The party leadership, which will require Sarkozy to give up his government portfolio, is considered a springboard for the presidential elections in two and a half years' time that Chirac may or may not contest.
French media called the moment a "coronation" in reference to the spectacle and to the aspirations of 49-year-old Sarkozy, who is easily the country's most popular politician.
Sarkozy won 85 percent of the ballots cast by half of the UMP's 120,000 members, according to results flashed up on screens in the vast tradeshow hall in a setting reminiscent of glitzy US party conventions.
Prime Minister Jean-Pierre Raffarin and Interior Minister Dominique de Villepin were among the ministers in the crowd.
Chirac, though, was not present and sent his wife Bernadette instead.
Sarkozy read a message from Chirac that said the president counted on the new UMP leader being "faithful" to the party's charter and "to the spirit of the institutions" of France which he represents.
Sarkozy prefaced his speech by paying homage to several influential party figures.
"Madam, I thank you for your presence," he told Bernadette Chirac, adding: "I need you, Mrs Chirac."
But he also hinted at the mutual animosity with the president by talking about the immobilism France has often been accused of, and pointedly showed he intended to use his new post to make policy statements that infringe on Chirac's areas of responsibility.

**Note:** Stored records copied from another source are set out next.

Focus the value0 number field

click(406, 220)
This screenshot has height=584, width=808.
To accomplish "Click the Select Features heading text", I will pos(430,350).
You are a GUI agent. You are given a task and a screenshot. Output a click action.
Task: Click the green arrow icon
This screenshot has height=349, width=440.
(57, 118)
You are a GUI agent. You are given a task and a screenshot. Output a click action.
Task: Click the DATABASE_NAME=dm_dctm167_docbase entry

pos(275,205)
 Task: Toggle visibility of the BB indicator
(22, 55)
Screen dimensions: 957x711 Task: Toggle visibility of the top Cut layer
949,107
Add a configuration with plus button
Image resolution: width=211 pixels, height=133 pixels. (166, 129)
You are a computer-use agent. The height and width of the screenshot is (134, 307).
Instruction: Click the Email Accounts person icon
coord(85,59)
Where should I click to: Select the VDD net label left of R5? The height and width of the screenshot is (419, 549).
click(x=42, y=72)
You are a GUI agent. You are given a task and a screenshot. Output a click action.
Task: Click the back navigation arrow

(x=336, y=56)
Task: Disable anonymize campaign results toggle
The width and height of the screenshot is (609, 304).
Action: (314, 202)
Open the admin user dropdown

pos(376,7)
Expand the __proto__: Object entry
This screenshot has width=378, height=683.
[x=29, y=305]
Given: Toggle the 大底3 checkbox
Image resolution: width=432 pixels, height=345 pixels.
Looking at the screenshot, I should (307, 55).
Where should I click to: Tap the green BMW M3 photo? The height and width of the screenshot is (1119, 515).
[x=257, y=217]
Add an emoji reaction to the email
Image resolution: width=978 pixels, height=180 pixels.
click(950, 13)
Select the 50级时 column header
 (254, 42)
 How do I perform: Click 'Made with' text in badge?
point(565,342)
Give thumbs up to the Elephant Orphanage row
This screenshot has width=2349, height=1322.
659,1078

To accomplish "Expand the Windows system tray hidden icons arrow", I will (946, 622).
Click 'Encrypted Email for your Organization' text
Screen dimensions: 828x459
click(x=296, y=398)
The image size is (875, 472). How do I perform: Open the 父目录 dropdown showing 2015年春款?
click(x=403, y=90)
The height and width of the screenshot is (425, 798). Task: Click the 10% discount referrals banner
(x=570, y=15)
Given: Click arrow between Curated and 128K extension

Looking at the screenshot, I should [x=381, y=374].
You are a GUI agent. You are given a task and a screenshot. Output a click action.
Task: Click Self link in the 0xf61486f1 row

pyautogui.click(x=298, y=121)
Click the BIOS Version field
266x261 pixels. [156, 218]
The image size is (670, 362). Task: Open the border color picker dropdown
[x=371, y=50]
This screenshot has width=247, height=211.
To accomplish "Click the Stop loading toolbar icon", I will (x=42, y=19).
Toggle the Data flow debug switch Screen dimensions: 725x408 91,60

In a declaration that ran directly counter to Chirac's own stated position, he notably said: "I want Turkey to be associated with Europe but not integrated into the European Union."
That issue has proved divisive in the party over recent months and could result in an embarrassing climbdown for Chirac, who has supported eventual Turkish EU membership.
The moment was payback for Chirac's strategy against Sarkozy, which involved shuffling the younger politician around the government in a vain bid to sap his rising popularity and then demanded he give up his ministerial post to become UMP chief.
Chirac's own preferred successor, former prime minister Alain Juppe, was this year forced to give up the UMP leadership after being convicted of illegal party financing, handing a golden opportunity toSarkozy.
During his two and a half years in government, first as interior minister then as finance minister, the man who has been dubbed "Sarko" embarked on a campaign of reforms that critics say were more designed to keep his profile high than to advance any guiding principles.
He has been called, semi-derisively, "Mr America" for courting maximum media exposure while cracking down first on crime and then the country's deficit.
But he has also brandished protectionist credentials, ensuring that French companies did not fall under foreign control and getting French supermarket chains to cut prices.
That blend of opportunism and populism recalls Chirac's own style, although the diminutive Sarkozy is perceived as brasher than the current president.
Chirac, now the elder statesman of European politics, turns 72 on Monday, the same day Sarkozy is expected to hand in his resignation as finance minister. He has not said whether he will stand for a third term in 2007.
De Villepin, the handsome and erudite aristocrat who shot to international fame for his speeches while foreign minister against the US war on Iraq, may be tapped by Chirac as a last-ditch attempt to hobble Sarkozy, perhaps by becoming prime minister.